Résumé graphique. Crédit :hôte cellulaire et microbe (2022). DOI :10.1016/j.chom.2022.03.014
La phagothérapie, qui utilise des virus appelés bactériophages pour traiter les infections bactériennes, est un acte médical ancien dont les mécanismes d'action sont encore mal connus. Des scientifiques de l'Institut Pasteur et du CNRS ont démontré in vivo dans un modèle murin que les bactéries sont capables de réguler l'expression de leurs gènes pour échapper aux nombreux bactériophages présents dans l'environnement intestinal. Cette recherche explique la différence d'efficacité des bactériophages entre les conditions in vitro et in vivo. Les résultats ont été publiés dans la revue Cell Host &Microbe le 13 avril 2022.
La phagothérapie est une approche médicale qui consiste à traiter les maladies infectieuses bactériennes en utilisant la capacité naturelle de certains virus, appelés bactériophages, à tuer les bactéries qu'ils reconnaissent spécifiquement. Une baisse significative de l'utilisation de cette stratégie thérapeutique découverte il y a plus de 100 ans a été constatée en Occident suite au développement des antibiotiques. Cependant, face à une augmentation alarmante du nombre d'infections causées par des bactéries résistantes aux antibiotiques et à la perspective inquiétante de se retrouver sans options de traitement, les scientifiques cherchent à faire la lumière sur le mécanisme d'action des bactériophages.
Les bactéries et les bactériophages sont les entités les plus abondantes du microbiote intestinal humain.

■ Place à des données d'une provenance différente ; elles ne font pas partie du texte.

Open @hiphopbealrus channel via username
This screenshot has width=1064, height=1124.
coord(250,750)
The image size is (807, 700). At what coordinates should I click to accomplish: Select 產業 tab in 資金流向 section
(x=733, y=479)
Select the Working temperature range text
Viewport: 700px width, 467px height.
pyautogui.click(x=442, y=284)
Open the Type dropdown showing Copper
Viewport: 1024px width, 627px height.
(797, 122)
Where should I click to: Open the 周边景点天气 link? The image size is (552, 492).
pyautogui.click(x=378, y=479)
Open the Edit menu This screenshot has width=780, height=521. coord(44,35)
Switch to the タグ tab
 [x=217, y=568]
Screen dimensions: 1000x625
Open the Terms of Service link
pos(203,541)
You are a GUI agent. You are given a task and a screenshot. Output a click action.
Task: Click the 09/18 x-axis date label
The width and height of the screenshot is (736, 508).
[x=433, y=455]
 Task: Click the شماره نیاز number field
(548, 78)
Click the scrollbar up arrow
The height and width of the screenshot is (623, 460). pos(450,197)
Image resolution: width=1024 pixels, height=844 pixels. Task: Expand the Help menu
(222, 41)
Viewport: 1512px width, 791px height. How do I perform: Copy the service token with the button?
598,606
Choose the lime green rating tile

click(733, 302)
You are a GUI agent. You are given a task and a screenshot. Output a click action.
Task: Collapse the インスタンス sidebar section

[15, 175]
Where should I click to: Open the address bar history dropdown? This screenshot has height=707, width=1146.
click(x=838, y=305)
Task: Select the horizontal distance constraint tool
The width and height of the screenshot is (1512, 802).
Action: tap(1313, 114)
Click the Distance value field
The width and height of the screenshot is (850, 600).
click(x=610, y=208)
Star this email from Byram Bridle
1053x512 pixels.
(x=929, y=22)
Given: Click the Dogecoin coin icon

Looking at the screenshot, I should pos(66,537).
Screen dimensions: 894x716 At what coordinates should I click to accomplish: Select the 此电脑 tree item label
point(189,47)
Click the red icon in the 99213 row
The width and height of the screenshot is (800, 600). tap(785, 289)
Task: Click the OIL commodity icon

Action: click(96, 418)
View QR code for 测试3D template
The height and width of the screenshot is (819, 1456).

Bien que les bactériophages tuent les bactéries, les deux populations antagonistes coexistent en équilibre dans l'intestin.
Jusqu'à présent, les données scientifiques disponibles étaient insuffisantes pour comprendre le fonctionnement de la phagothérapie in vivo. Les interactions entre bactéries et bactériophages ont, en revanche, été largement étudiées in vitro. Dans ces conditions, les bactériophages infectent rapidement les bactéries, se répliquent et détruisent les bactéries, tout en libérant de nouveaux virus capables d'infecter d'autres bactéries. Cependant, les dynamiques observées entre ces deux microorganismes sont très différentes dans l'intestin des mammifères. Certains bactériophages efficaces en milieu de culture sont totalement inefficaces en milieu intestinal.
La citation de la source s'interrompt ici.